ARROSTICINI, MA QUALE SIMBOLO DELL’ABRUZZO! SOLO UNA MANIA TRA I GIOVANI

PESCARA – Gli arrosticini? “Una mania identitaria specie tra i giovani, un autoriconoscimento, una spilla al valore. Il fatto che è diventata una identità però non vuol dire che gli altri te lo riconoscano: vedi la storia degli arrosticini cotti col burro, insomma si pretende sia una bandiera indiscussa, ma non lo è”.
A rompere il tabù degli arrosticini incriticabili e da assurgere a tutti i costi a prodotto simbolo dell’Abruzzo, ci ha pensato l’antropologa Lia Giancristofaro. In un’intervista all’Ansa sull’eredità storica dei Moti aquilani del febbraio 1971, l’associata di discipline demoetnoantropologiche dell’Università d’Annunzio di Chieti e Perscara, ha rilevato come “l’Abruzzo come idea fino all’800 non esisteva: è stata una invenzione degli intellettuali. L’Abruzzo è’ una invenzione istituzionale”.
“Certo, c’era una vita sociale e commerciale, ma la riflessione sull’identità non esisteva. Un contadino di Guardiagrele non sapeva di essere ‘abruzzese’, lui si riferiva al suo contado, magari fino a Lanciano. Tant’è che per decenni li abbiamo chiamati gli Abruzzi e che la prima frattura viene col 1963 quando il Molise decise di separarsi. Cioè in realtà non si capisce bene dove inizia e dove finisce questa identità, prima geografica poi culturale, perché l’identità è un luogo culturale, e infatti per traghettare questa immagine ci si mette anche d’Annunzio, con la Figlia di Iorio, la terra selvaggia, feroce, il demonio ecc, e in tutto questo c’è un fondo di verità, perché l’Abruzzo è una terra selvaggia”.
“Infatti qui l’uomo ha fatto poco e male”, ha aggiunto la Giancristofaro, “vedi per esempio quello che è stato fatto nelle terre del Prosecco che sono diventate patrimonio dell’Umanità e Pescara: il no al cemento e la costa abruzzese, perché va detto che se l’estetica è l’insieme di agricoltura integrata nell’ambiente, anche la città lo è. E il consumo di suolo è una forma di alienazione, magari non consapevole, ma che sfrutta l’occasione storica e dipende dal governo del territorio”.

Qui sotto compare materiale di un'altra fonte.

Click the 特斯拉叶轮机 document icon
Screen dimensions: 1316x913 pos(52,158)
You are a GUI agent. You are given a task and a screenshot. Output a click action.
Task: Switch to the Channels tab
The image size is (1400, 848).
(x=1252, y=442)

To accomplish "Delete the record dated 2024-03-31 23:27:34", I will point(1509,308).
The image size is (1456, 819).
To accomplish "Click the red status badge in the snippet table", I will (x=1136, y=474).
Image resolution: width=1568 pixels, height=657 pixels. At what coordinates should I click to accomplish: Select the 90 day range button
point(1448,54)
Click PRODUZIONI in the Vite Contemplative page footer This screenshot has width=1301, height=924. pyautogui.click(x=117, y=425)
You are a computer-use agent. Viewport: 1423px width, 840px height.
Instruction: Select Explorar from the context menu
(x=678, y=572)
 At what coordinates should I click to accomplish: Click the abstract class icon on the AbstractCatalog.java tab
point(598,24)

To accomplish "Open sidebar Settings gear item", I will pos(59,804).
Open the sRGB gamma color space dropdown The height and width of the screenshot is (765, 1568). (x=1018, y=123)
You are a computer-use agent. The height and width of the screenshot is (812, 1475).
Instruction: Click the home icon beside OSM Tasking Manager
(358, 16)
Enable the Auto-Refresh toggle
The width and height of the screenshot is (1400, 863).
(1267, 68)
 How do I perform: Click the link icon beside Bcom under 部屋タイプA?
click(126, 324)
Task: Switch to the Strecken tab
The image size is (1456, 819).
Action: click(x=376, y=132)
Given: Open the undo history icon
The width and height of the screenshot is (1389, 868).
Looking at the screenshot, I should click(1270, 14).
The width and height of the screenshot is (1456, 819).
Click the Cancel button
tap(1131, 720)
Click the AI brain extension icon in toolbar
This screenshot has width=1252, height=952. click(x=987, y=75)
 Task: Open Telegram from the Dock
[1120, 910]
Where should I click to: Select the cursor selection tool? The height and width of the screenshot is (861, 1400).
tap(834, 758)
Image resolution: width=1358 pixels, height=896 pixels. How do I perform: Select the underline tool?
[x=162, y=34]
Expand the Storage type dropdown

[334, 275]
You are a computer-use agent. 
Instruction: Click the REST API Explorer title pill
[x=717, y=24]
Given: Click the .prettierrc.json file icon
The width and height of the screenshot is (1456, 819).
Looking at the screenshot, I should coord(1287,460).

“A ben vedere quindi l’Abruzzo è una regione di separati in casa e quindi da questo punto di vista da gente alienata e stressata”, riflette ancora l’antropologa.
La studiosa a 50 anni da quegli eventi riflette anche sul fatto che non mancano nemmeno oggi segnali di quel disagio: “Gli abruzzesi infatti sono un popolo bilingue e se parlano inglese, anche trilingue. Mi ha sempre fatto molta specie che gli abruzzesi tendano a parlare in dialetto con gli estranei, sembra che non se ne rendano conto, ma per un abruzzese è scontato – prosegue – purtroppo il nostro dialetto non ha una carica espressiva, è paradossale ma negli ultimi decenni un po’ a sdoganarlo ci ha pensato Antonio Di Pietro, ma non ha allure: è un dialetto senza una identità marcata ma gli abruzzesi pensano di averla e che accade? Che non siamo riconoscibili in quanto parlanti un dialetto che invece all’esterno risulta cafone”.
“C’è un tratto tipico che è la sfiducia e la paura dell’altro: non ci si apre, confessiamolo. Siamo rimasti come il papà di John Fante, la nostra è una famiglia disfunzionale: la sfiducia è uno dei vissuti del territorio orografico fatto di separazioni e di endogamia frequente”, conclude.